短い課題 1. 映画「新しき世界」の感想文によると、ジャソンとチョンチョンはどこの出身ですか。
短い課題 2. 映画「新しき世界」の感想文を、最後の文の次から書き進めてください。

読む文章.
※ ※ ※

会長の急逝により跡目争いが勃発したヤクザ系企業ゴールドムーン。その組織の中で、長年に渡って潜入捜査をしてきた主人公ジャソンは、またしても新たな指令を強制的に決行しなければならなくなるのでした。

どこがキモかっつーのは書いてますね。
「新しき世界」、韓国産のヤクザ映画ということで、イイ顔した漢達が仁義通したり裏切ったり暗躍したり表立って抗争したりしまくる、東映三角マーク的な内容かと思って見に行ったのですが――いやあ、この作品はもう、東映云々じゃなく、というか、韓国映画云々つーレベルさえ超えた普遍的面白さを持った作品なのではないでしょうか。いやホントとにかく映画的ルックスのよさがハンパない。カッコよすぎます。最高に好きです。といいつつ、ワタクシ、所謂「完成度が高い映画」が好きかっつーとそうでもなかったりするわけで、じゃあ具体的にこの作品のどこが良かったのかといいますと――

キモは、主人公ジャソンと彼の兄貴分にあたるチョンチョンが、韓国社会の中では差別されている存在である華僑出身だということです。劇中、そのことに対してちょいちょい触れはするのですが、じゃあどう差別されてきたかっつーのは具体的には描かれず、その辺は全編に渡っておおむねフワッとした描写をするにとどめています。しかし。終盤、主人公がどういう言葉をかけられて潜入捜査官になったのかを回想するシーンがあるんですけど、そこでの僅かな会話と、劇中、ジャソンが置かれている状況から、彼がこれまで韓国社会の中でどのように生きてきたかが突然浮き彫りになるのです。そして、それは同時に「ああ…だからチョンチョンはジャソンを信頼し、ああいう行動を取ったのか…」と理解できる。つまり――チョンチョンはジャソンのことを「ブラザー」と呼ぶのですが、それは、ヤクザ世界における義兄弟であるだけでなく、ただ波長があったからっつーだけでもなく、あの二人は同胞的絆で結ばれていたんだってことが解る。これがもうおそろしくミニマルだけどおそろしく効果的な演出でヤバかった。あの僅かな回想シーンでこの映画の価値はグググと上がった。冗談抜きで全シーンの良さが跳ねましたし、それを踏まえてのあのラストがさ。ヤバすぎましたね。深みがありすぎます。マイノリティである彼らがさ、初めて寄り添える人を見つけたカンジっつーのがビンビンに出てんですよね。思い出すだけで泣けるわ。

※ ※ ※

コレクションから取り出した行:

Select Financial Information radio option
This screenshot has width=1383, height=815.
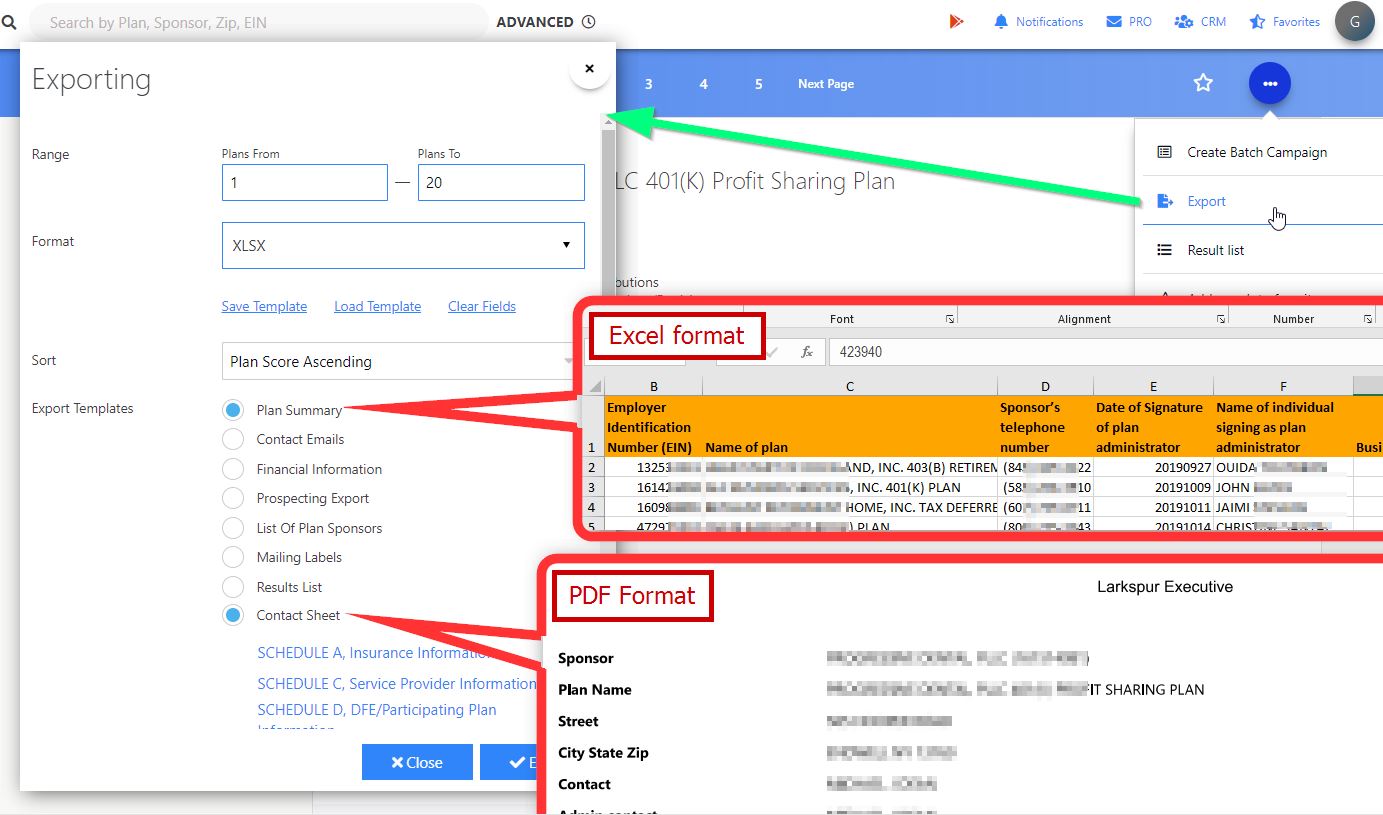pyautogui.click(x=233, y=469)
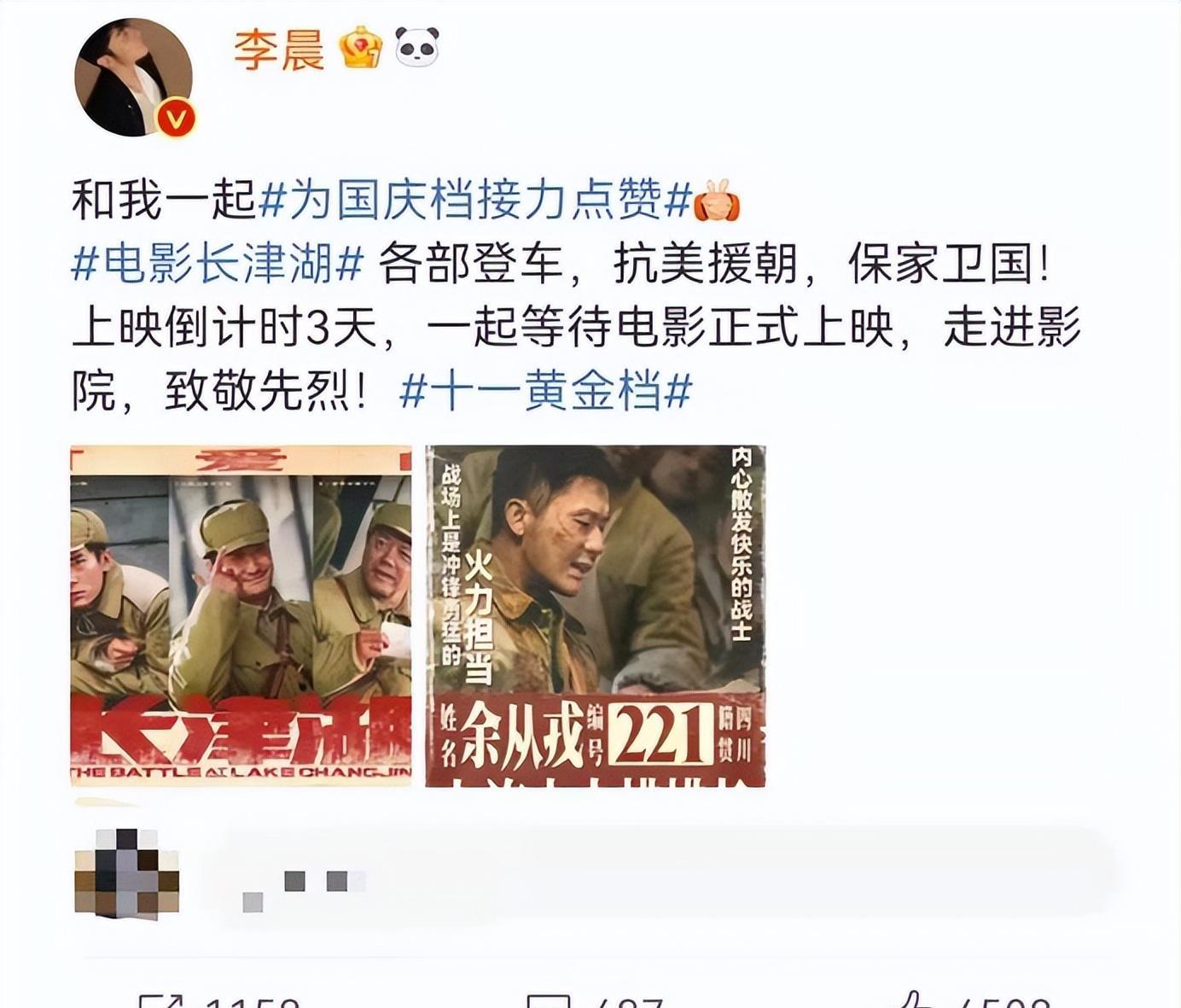Open the #十一黄金档# hashtag
This screenshot has height=1008, width=1181.
coord(545,392)
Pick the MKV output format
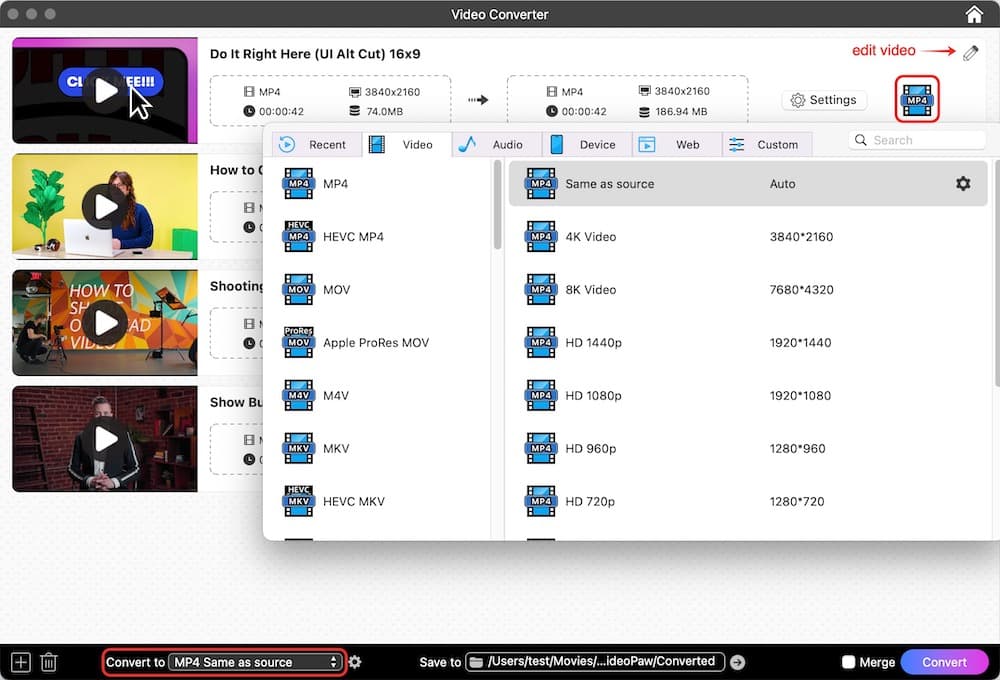Viewport: 1000px width, 680px height. [x=337, y=448]

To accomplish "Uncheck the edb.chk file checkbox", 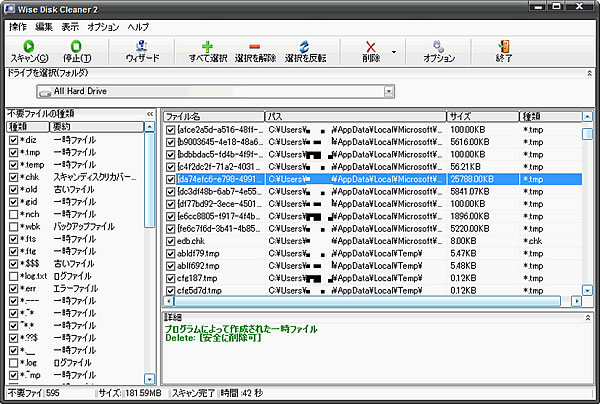I will 171,241.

※ ※ ※

最終回答 1. 二人とも、韓国社会で差別されている華僑の出身です。

最終回答 2.
なんにせよ、この作品のテーマが「無自覚的に利益を享受するマジョリティたちに対するマイノリティの叛旗」であるのは間違いなくって、だって、ジャソンはさ、終盤、或る人物たちを使って、今まで自分を散々こき使ってきた警察の奴らのタマを取りにいかせるんですけど、それを誰に命じたかというと、華僑同様、韓国社会では虐げられた存在である「延辺朝鮮族」たちに命じているのです。これは燃える。これは燃えます。韓国社会の中の中国人である華僑。中国社会の中の朝鮮族である延辺人。ともに国境という人為的なモノに翻弄される者たち――。うーん。なんとも迫るものがあります。だって、人為的に作られたマジョリティとマイノリティの軋轢というものは、もちろん韓国社会だけに存在するものではなく、人類に普遍的にあるものなんですもの。とても哀しい話ですが。